Más que una cumbre diplomática tradicional, este encuentro (y eventual desencuentro) se percibe como la “gran negociación”.
En un escenario mundial que respira con dificultad y que a ratos pareciera contener el aliento para que no se llegue al uso de armas nucleares de destrucción masiva, Donald Trump y Xi Jinping, mandatarios de las naciones más poderosas y economías que superan por mucho al resto del mundo, irremediablemente condenados a encontrarse, tolerarse y a competir por la hegemonía global, están reunidos desde hoy hasta el viernes en China. Esta cumbre no es preludio de una amistad, sino más bien de una tregua pactada.
Trump parece operar bajo la lógica de la transacción inmediata, mercantilista.
El 15 de mayo sabremos si hubo un paso hacia una “paz fría” gestionada, o si las grietas entre Washington y Pekín son tan profundas para ser reparadas en una mesa de negociación.

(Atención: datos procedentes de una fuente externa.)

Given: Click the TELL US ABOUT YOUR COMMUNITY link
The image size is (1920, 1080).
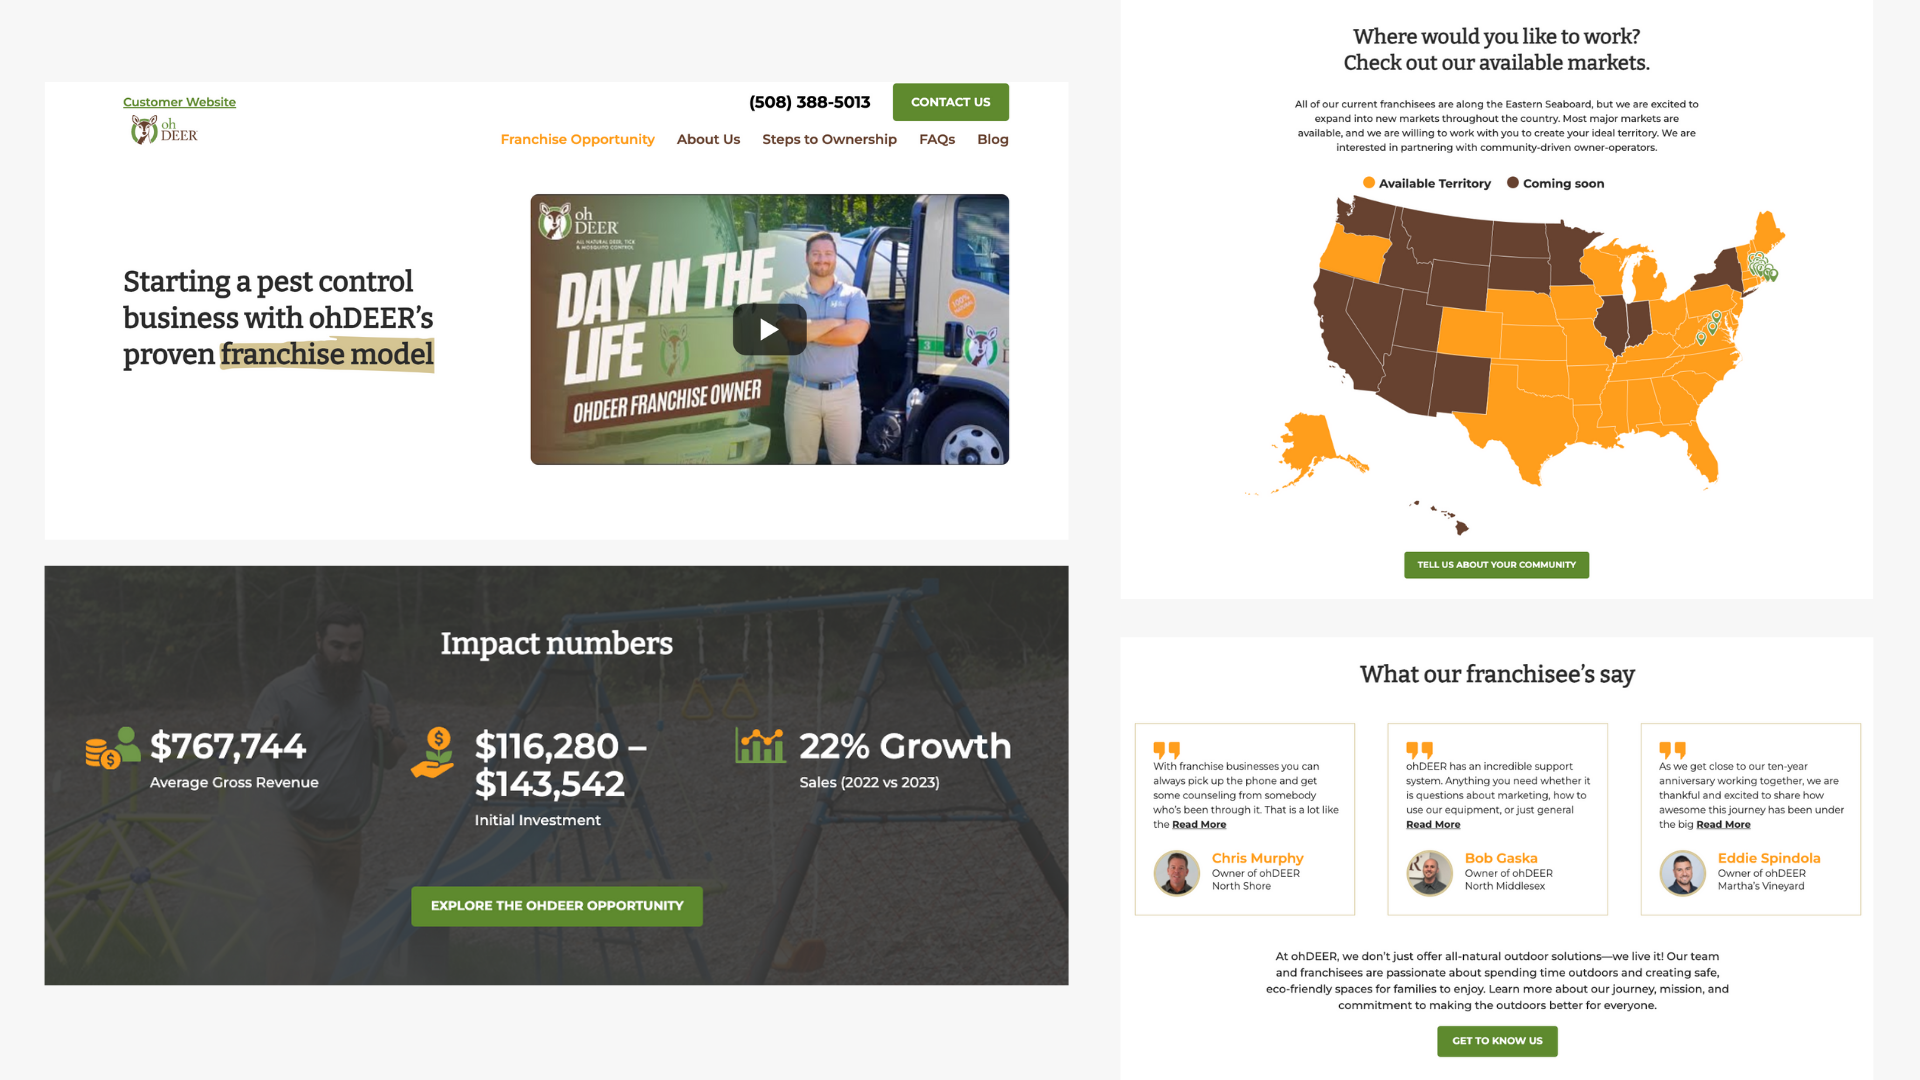Looking at the screenshot, I should [1495, 564].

El mayor riesgo es que la desconfianza sobre Taiwán se desborde, o que las acciones en el estrecho de Ormuz compliquen aún más la situación. Trump necesita resultados para las elecciones de mitad de mandato, y Xi necesita asegurar que la presión estadounidense sobre la economía china no se intensifique.
Más que una cumbre diplomática tradicional, este encuentro (y eventual desencuentro) se percibe como la “gran negociación” para evitar un escenario de inestabilidad global descontrolado. El presidente estadounidense viaja a China para reunirse con su homólogo en un viaje que fue aplazado en marzo, ahora está condicionado por una guerra de alto riesgo en Oriente Medio y una frágil calma en el Pacífico.
Es probable que la cumbre resulte en una “extensión de una calma inquieta”, pero, la simple voluntad de reunirse —tras la presión de la disputa comercial del año pasado y ahora de la guerra en Irán— demuestra que ambas potencias reconocen que una ruptura total sería catastrófica, lo que sugiere una cooperación basada en beneficios mutuos, pero sin perder de vista la desconfianza estructural mutua. Expertos de la Institución Brookings advierten que las expectativas no pueden ser muy altas.
Como hemos visto, Trump parece operar bajo la lógica de la transacción inmediata, mercantilista, para quien la política exterior es una extensión de los negocios para obtener una ventaja rápida y tangible, que dado su estilo impredecible siempre mantiene a sus adversarios a la defensiva. Por el otro lado, Xi parece operar bajo la lógica del tiempo histórico, con una visión que no se mide en ciclos electorales, sino en décadas, buscando restaurar a China como el centro del sistema global para el 2050.
Dos sistemas, uno que funciona como una democracia liberal con economía de mercado, que enfatiza el individualismo; y el otro, que opera bajo un sistema autoritario con un capitalismo fuertemente controlado por el Estado, en que destaca el colectivismo. En la actualidad, la relación entre los Estados Unidos de América (EUA) y China muestra una intensa rivalidad económica, tecnológica y militar.
EUA mantiene su posición dominante, mientras China continúa avanzando en sectores clave, convirtiéndose en un competidor casi paritario en áreas tecnológicas (inteligencia artificial, computación cuántica y semiconductores) e industria manufacturera y fabricación avanzada, aunque sus economías siguen estando profundamente entrelazadas, pero buscando un desacoplamiento estratégico en áreas críticas.
En todo caso, la reunión de los dirigentes de ambas potencias se percibe como un esfuerzo positivo para gestionar la tensa relación que mantienen, dado que no ha existido un diálogo estratégico sostenido entre las partes. Pero bien, porque el encuentro contribuye a la estabilidad y paz mundial, aunque sea una pausa táctica en su creciente rivalidad por la hegemonía global.